### GIVEN PROBLEM
In the forum thread about getting a Dubai visa, reproduce word for word the passage that begins with "# ?? Question" and ends with "it cost me ?".

>> start EXCERPT TO READ

# ?? Question About Dubai ??



## Scam (Sep 21, 2005)

Hi !! My name is Scam I'm working in iraq , lookin forward to travel dubai . I have heard that you can get visit visa for dubai on the dubai airport itself if you apply it, is it true ? How much does it cost me ?


----------



## Dubai-Lover (Jul 4, 2004)

the guy next to me sitting in the office is iraqi and he says it's impossible to get a visa!
he could only come here because his aunts have been living here for about 30 years and are teachers in schools.

the other iraqi guy in the company is austrian since a few years because his family moved from iraq to london to vienna and he studied there. he has been waiting for a uae residence visa for 3 months. he still has no bank account and still has no car (hence rental car)!!! then they've written his name wrong in arabic in the visa and here we go again


so, it won't be easy to either get a residence visa or a visitor visa!

>> end EXCERPT TO READ
>> start INFORMATION SUPPLIED

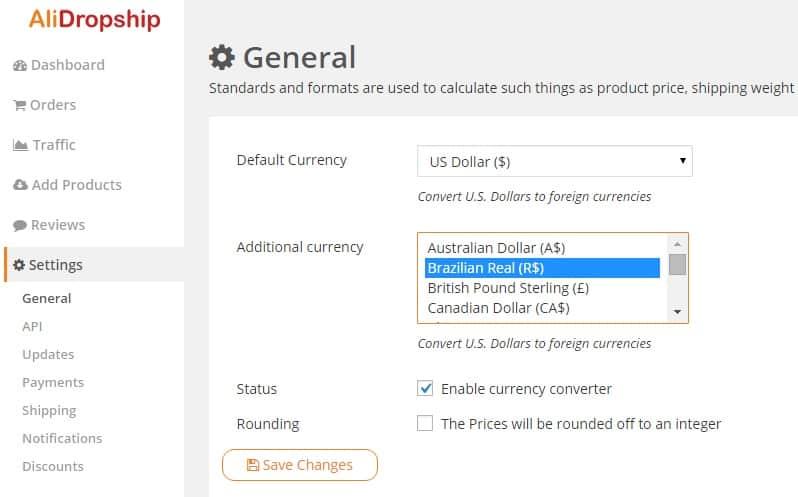Click the Orders shopping cart icon
The width and height of the screenshot is (798, 497).
click(x=19, y=105)
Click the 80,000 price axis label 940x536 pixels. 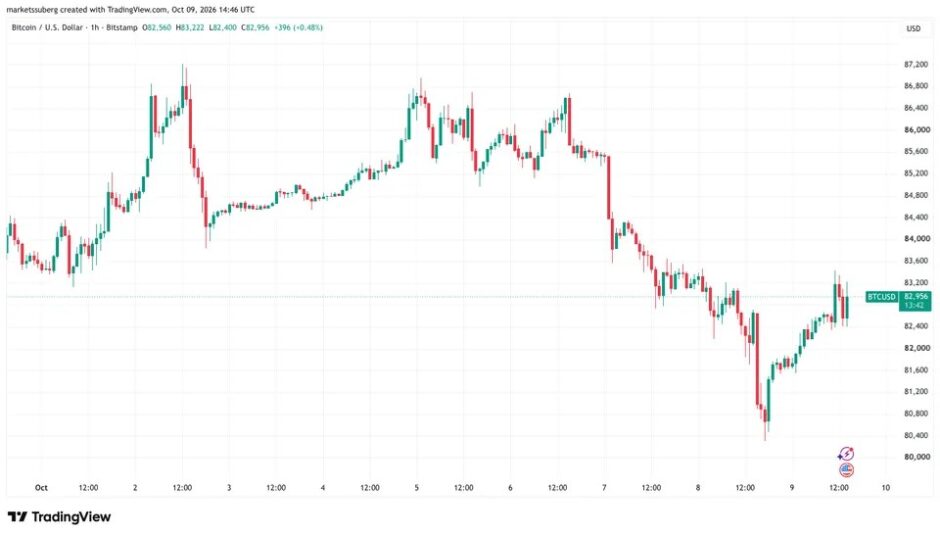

>> end INFORMATION SUPPLIED

### EXERCISE RESPONSE
# ?? Question About Dubai ??



## Scam (Sep 21, 2005)

Hi !! My name is Scam I'm working in iraq , lookin forward to travel dubai . I have heard that you can get visit visa for dubai on the dubai airport itself if you apply it, is it true ? How much does it cost me ?